→ **Task objective**: Looking through the data below, work out how many lines have the word "each". Reply with that number only.

→ **The input**:
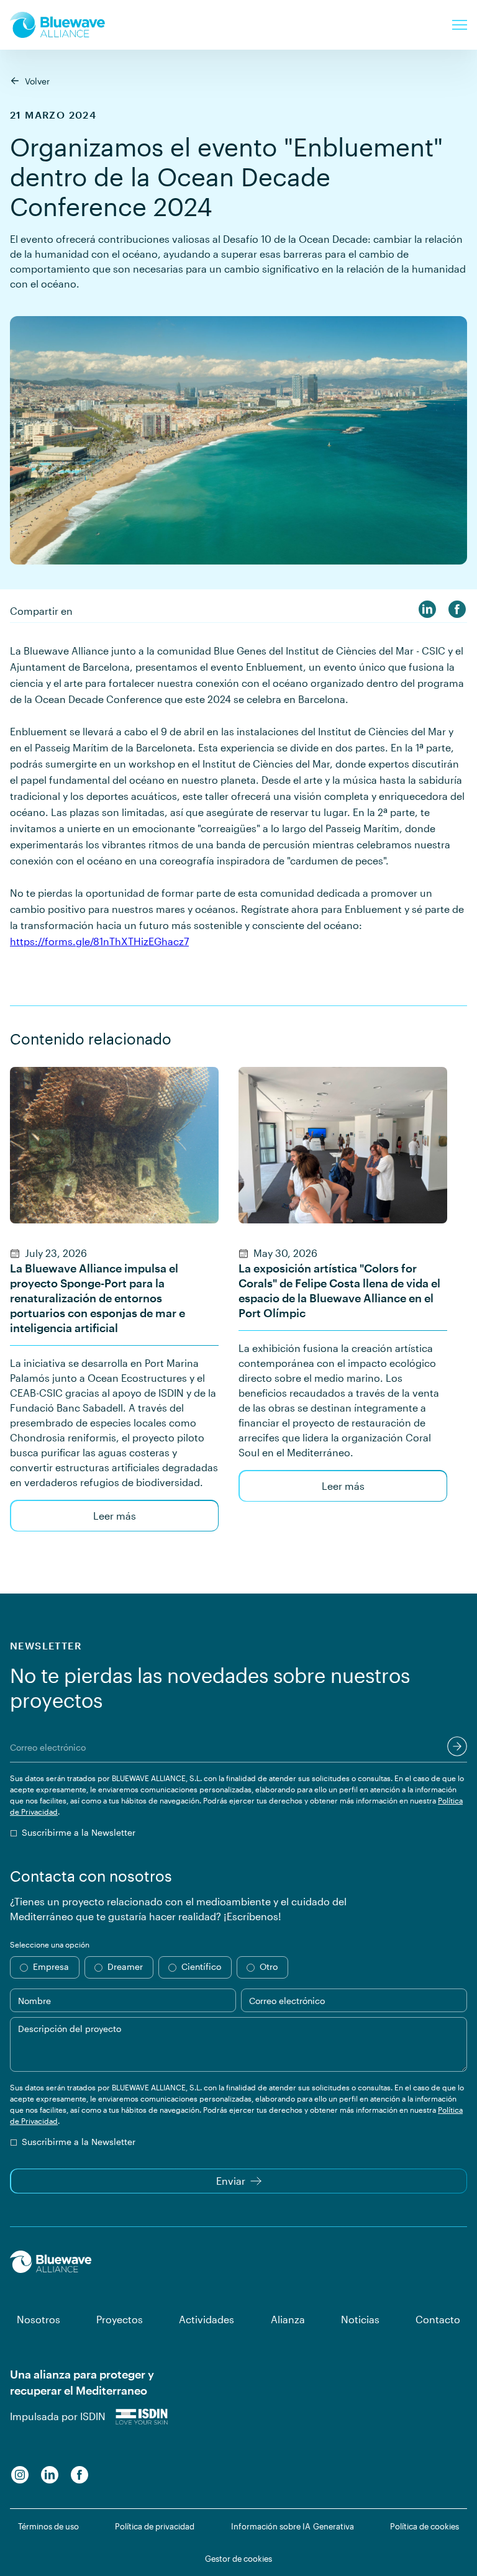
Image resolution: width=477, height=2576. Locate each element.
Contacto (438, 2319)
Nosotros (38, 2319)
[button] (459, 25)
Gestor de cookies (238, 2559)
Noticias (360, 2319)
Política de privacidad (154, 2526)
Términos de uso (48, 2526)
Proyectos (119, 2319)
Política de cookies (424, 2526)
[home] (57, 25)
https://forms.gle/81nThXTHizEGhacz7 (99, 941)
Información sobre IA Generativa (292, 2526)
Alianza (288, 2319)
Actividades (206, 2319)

--

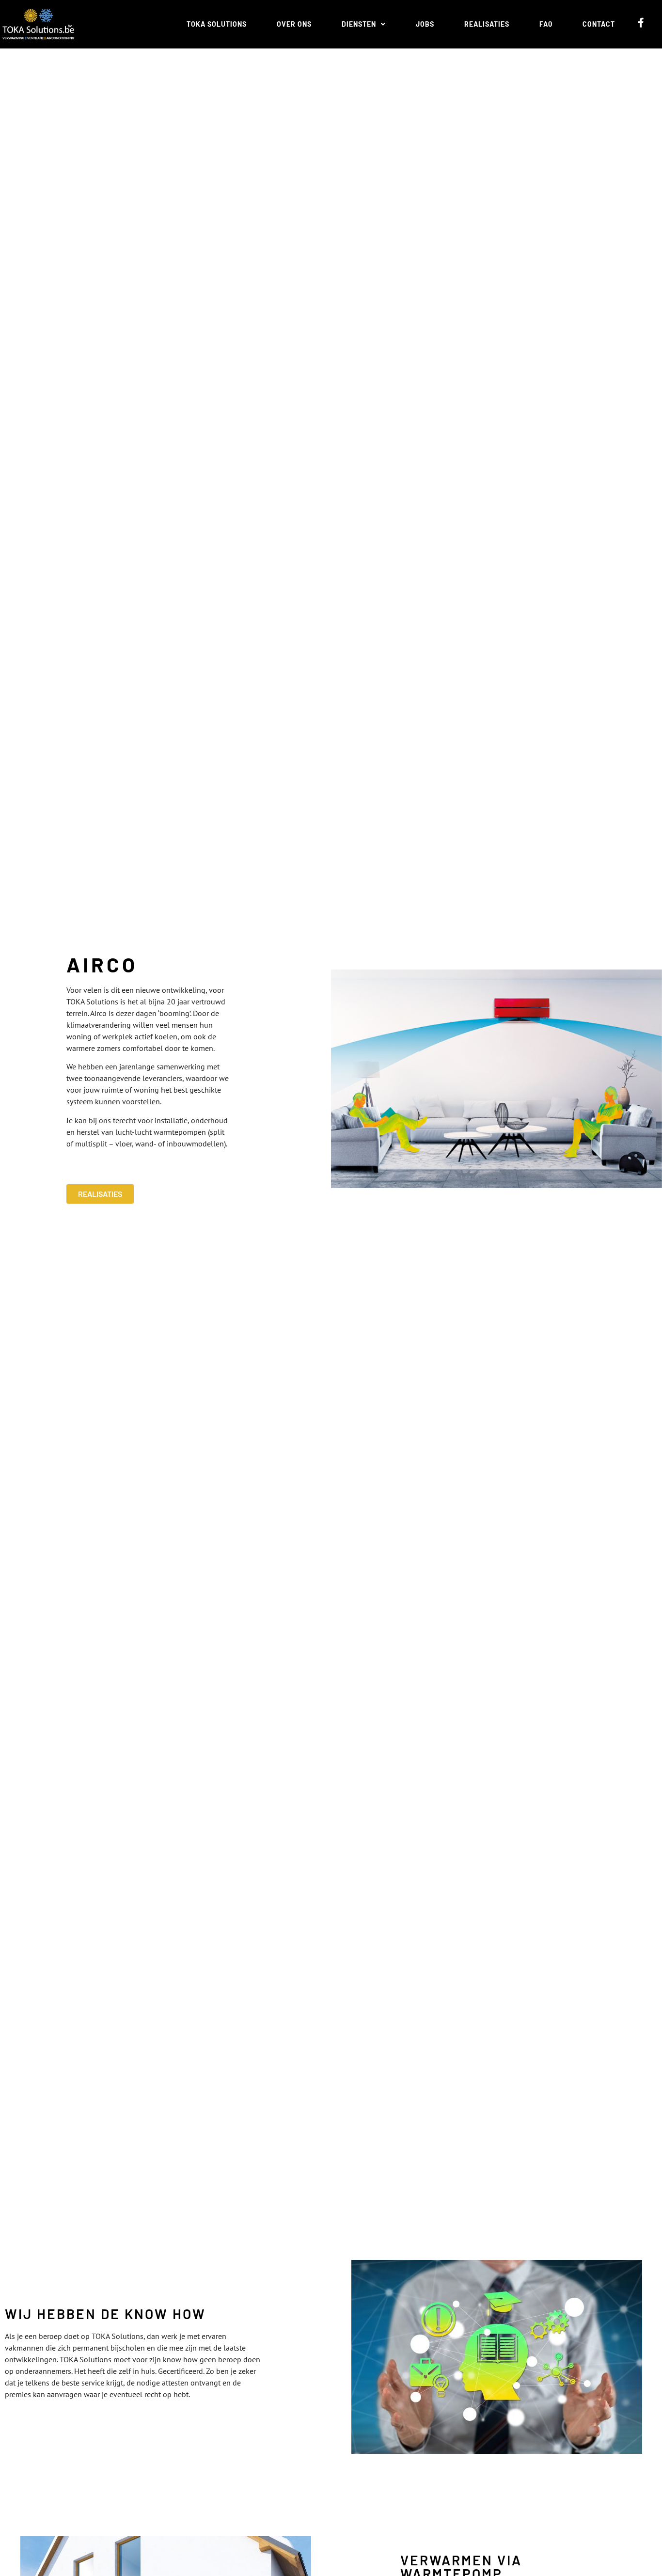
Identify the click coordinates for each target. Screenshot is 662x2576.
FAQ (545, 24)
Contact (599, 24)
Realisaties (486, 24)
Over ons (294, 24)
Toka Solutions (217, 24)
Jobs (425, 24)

→ **Answer to this exercise**: 2